Brasília - As parteiras poderão ter a profissão regulamentada no Brasil, se for aprovado projeto de lei da deputada Janete Capiberibe (PSB-AP). Segundo a deputada, o reconhecimento profissional é uma forma de compensar o papel exercido pelas parteiras nas comunidades onde atuam. O assunto foi discutido hoje (13), em audiência pública promovida pelas Comissões da Amazônia, Integração Nacional e de Desenvolvimento Regional e de Seguridade Social e Família da Câmara dos Deputados.
De acordo com a deputada, existem no país cerca de 60 mil mulheres que fazem partos de maneira tradicional. Essas mulheres chegam a fazer 450 mil partos por ano, principalmente nas Regiões Norte e Nordeste, onde muitas localidades não dispõem de atendimento público de saúde. Caso seja aprovado o projeto de Janete Capiberibe, as parteiras serão incluídas no Sistema Único de Saúde (SUS) e receberão um salário mínimo por mês.
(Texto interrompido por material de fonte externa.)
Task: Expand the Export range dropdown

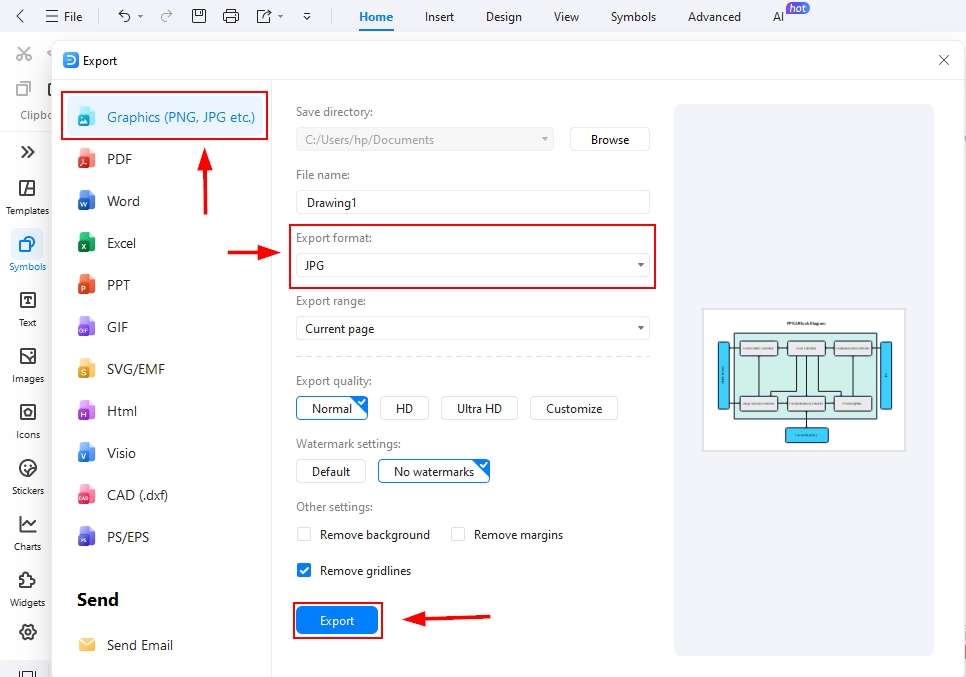Action: click(641, 328)
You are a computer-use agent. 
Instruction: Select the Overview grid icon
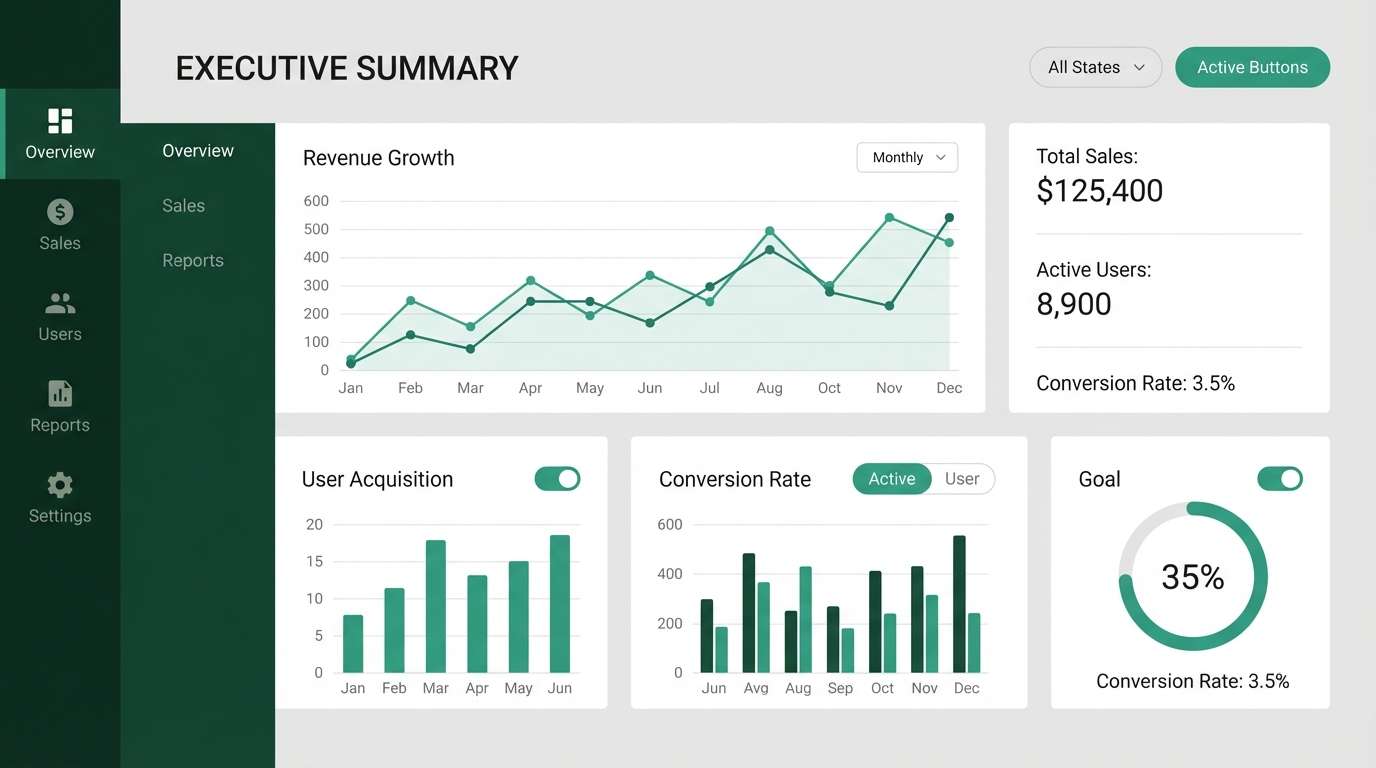click(59, 120)
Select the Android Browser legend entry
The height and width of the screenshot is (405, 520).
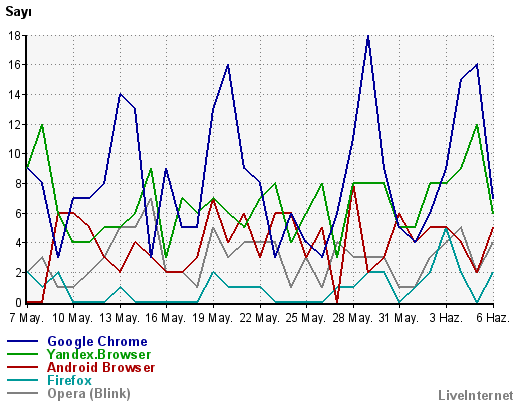coord(101,367)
A presidente da Associação de Parteiras Maria Esperança, do município de Marechal Taumaturgo, no Acre, Maria Nazaré Nogueira Maia, lembrou que, muitas vezes, no interior do país, o atendimento da parteira é o único que as mães recebem. "No meio da mata, onde os médicos não chegam, é a parteira que precisa cuidar das mães".
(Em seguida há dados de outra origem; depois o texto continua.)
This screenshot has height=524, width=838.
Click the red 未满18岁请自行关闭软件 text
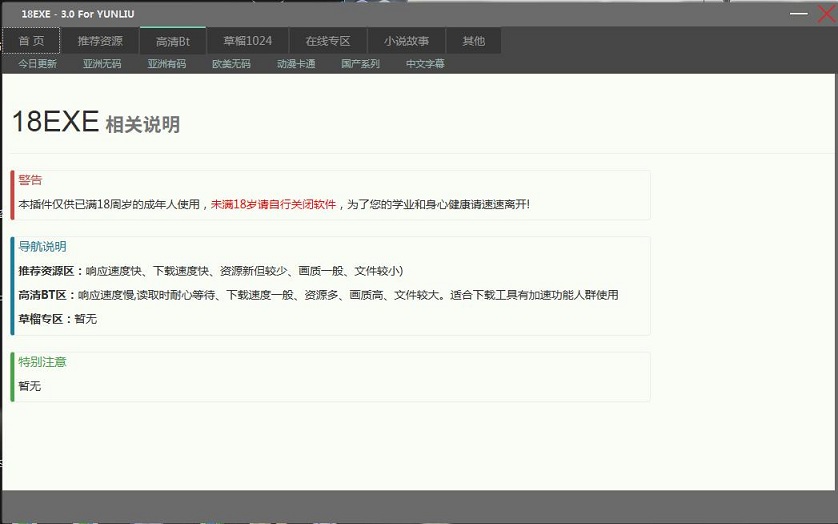click(273, 204)
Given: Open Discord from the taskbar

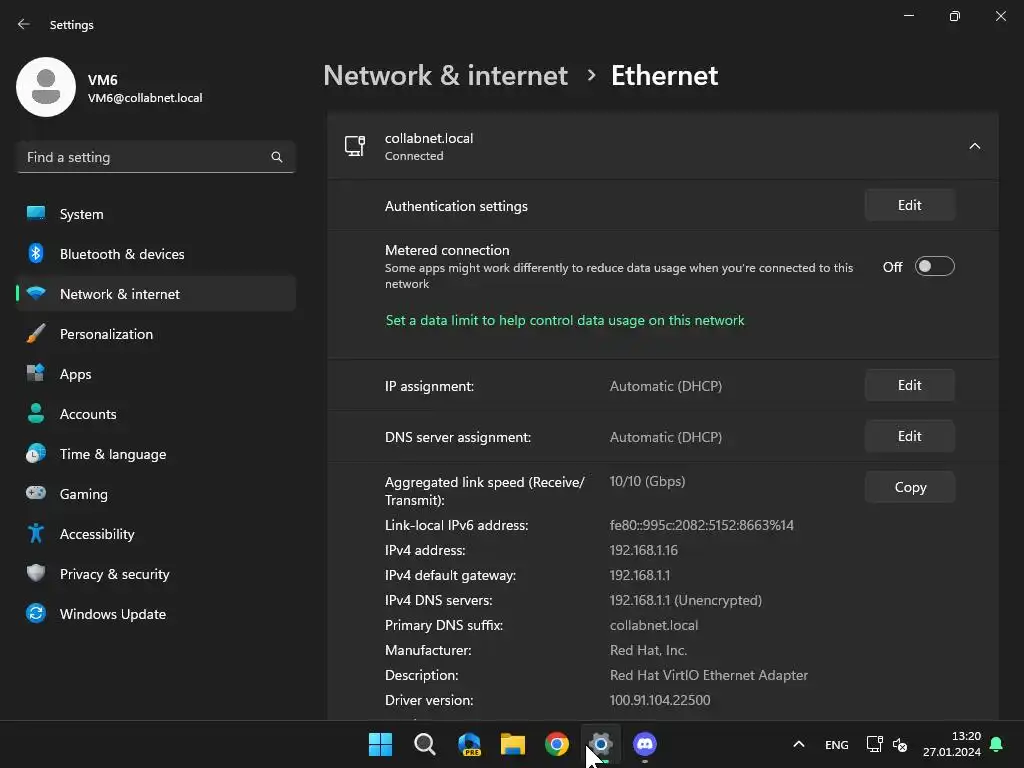Looking at the screenshot, I should [645, 744].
Segundo Maria Nazaré, no Acre, a viagem de determinados locais até a cidade mais próxima costuma demorar dois dias.
A gerente da Área de Medicina Tradicional Indígena da Fundação Nacional de Saúde (Funasa), Luciane Ferreira, informou que a fundação está desenvolvendo estratégias para articular os serviços de saúde ao trabalho feito pelas parteiras . Luciane explicou que o órgão que gerencia tem a função de interligar o trabalho das parteiras aos serviços de saúde oferecidos pelo governo.